La cinquantaine avancée, élégante, parlant bien, cultivée et à l'aise en société j'ai fait la connaissance de M*** à un apéritif dinatoire, en petit comité, samedi15, du côté de la Croix de Pierre.
Au fur et à mesure qu'elle perdait sa timidité cette femme se dévoilait. Apeurée, effrayée même, on avait, en l'écoutant, l'impression que cette bonne ville de Toulouse était aussi dangereuse que Mexico. A l'en croire des agressions aux cambriolages en passant (mais oui!) au viol d'homosexuels sur l'île du Ramier (?!!!?) la ville rose était, dès le crépuscule, livrée aux gangsters de tout poil. Au point qu'elle songeait, tout haut, à quitter sa résidence, son quartier et la ville. Elle avait jeté son dévolu sur Bordeaux.
Ces sujets de conversation, qui démarrent sur les trop fameuses incivilités, se terminent trop souvent par des couplets sécuritaires. Je manœuvrais discrètement pour que l'on change de sujet et la gavais d’houmous aux noix de cajou et amandes pour qu'elle s'y résigne.
Mauvaise pioche! le sujet roula sur l'écologie, Nicolas Hulot (un saint homme), la pollution, l'élévation du niveau des océans bref au "réchauffement climatique".
Avec ces sujets du climat les médias et les politiques font leurs choux gras: ils chauffent à blanc une opinion réceptive qui se voit déjà sur un radeau avec un ours blanc. Les fantasmes, les semi-vérités, les obsessions et la désinformation font merveille dès lors qu'il s'agit de ces sujets. Nos contemporains hexagonaux se croient tous coupables de réchauffer la planète en prenant le RER jusqu'à leur boulot. Ils calculent leur bilan-carbone quand il vont acheter des betteraves bio chez l'épicier vegan du coin. Ils craignent l'infertilité due aux plastiques et battent leur coulpe parce qu'ils consomment de l'eau, du vent, de l'électricité et du pétrole.
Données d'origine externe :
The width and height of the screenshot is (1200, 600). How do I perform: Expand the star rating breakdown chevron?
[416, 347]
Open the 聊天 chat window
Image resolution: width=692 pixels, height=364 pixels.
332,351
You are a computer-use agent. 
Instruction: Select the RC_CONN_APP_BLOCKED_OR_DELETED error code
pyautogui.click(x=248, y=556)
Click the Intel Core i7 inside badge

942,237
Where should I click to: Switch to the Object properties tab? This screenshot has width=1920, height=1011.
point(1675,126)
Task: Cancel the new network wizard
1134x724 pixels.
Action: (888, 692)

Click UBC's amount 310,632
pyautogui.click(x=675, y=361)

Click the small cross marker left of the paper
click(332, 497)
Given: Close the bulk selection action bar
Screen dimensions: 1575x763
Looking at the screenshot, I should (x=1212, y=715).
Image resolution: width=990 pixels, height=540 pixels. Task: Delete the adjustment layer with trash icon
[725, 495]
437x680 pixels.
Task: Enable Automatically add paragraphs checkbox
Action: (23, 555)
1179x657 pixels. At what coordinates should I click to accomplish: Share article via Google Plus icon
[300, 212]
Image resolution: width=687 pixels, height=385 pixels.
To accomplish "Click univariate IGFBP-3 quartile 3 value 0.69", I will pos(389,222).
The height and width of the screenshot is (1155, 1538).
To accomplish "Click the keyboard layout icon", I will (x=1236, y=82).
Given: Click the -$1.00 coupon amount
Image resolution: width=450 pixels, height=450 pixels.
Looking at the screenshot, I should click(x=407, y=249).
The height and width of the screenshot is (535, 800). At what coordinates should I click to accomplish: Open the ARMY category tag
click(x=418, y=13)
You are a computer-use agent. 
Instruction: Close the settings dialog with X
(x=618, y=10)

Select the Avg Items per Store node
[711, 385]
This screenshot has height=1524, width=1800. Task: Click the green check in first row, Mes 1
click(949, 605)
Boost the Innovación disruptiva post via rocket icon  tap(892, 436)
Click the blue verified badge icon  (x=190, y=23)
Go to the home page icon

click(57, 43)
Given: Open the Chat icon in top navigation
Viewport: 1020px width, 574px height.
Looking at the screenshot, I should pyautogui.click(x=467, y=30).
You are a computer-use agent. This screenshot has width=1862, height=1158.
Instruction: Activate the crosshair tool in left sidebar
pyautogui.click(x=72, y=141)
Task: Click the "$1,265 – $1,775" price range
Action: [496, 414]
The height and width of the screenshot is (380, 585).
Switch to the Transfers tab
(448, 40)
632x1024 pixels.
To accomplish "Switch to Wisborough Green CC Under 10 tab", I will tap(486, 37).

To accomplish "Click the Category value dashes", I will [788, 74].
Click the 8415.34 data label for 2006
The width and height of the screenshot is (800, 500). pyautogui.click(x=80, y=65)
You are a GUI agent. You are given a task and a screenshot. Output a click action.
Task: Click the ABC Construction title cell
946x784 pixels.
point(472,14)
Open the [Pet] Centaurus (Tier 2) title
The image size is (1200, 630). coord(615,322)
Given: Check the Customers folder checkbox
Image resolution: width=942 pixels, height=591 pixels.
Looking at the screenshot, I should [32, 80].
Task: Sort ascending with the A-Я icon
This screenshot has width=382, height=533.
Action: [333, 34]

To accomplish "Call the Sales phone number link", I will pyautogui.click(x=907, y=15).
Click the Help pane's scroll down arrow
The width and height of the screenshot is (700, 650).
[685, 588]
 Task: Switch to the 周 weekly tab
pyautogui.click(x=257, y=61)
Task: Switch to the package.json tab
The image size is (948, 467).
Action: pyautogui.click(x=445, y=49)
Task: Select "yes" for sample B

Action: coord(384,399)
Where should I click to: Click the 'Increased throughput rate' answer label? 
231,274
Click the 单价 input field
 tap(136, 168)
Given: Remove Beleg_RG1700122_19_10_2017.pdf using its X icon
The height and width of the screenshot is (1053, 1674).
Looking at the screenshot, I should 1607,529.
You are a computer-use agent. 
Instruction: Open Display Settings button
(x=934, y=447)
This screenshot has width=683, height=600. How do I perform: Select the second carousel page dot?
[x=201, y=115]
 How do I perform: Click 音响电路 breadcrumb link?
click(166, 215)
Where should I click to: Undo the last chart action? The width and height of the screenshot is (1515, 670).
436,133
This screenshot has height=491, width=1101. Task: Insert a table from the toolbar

On les a persuadés que l'avenir résidait dans les zones humides, que le nucléaire était l’antéchrist et que les centrales charbon étaient aussi mauvaises que le nazisme et le communisme confondus.
Et ils y croient! ils mangent framboises, myrtilles ou mûres avec honte, ils acceptent de rouler à 80 mais si on leur disait 50 ils accepteraient tant ils sont conditionnés.
Elise Lucet brandit les colorants alimentaires maudits, ils pleurent leur faute. Le 6ème continent, ces étendues de plastique surnageant sur les mers ils s'en jugent responsables, tout comme du désastre qu'apporte la recherche d'or en Guyane et la disparition annoncée des espèces fragilisées.
Les gouvernements leur ont fait acheter du diesel puis veulent le supprimer? ils sont, eux Français, coupables!
l'industrie alimentaire les empoisonne? ce sont eux les coupables!
l'industrie pharmaceutique les drogue? tous coupables!
ma voisine de kir nous a avoué, dans un presque sanglot, qu'elle conseillait à sa fille de 25 ans de ne pas mettre d'enfant au monde : déjà responsable et victime. Laisser la terre aux girafes et aux araignées! en voilà une bonne idée. L'homme est si mauvais, selon les idéologues de l'écologie, qu'il serait préférable qu'il disparaisse.
L'idéologie climatique est la plus parfaite machine à contraindre puis endoctriner depuis les totalitarismes du XXème siècle. En 20 ans elle a réussi à s'imposer chez nous qui sommes un peuple particulièrement sensible aux impostures (cf la psychanalyse).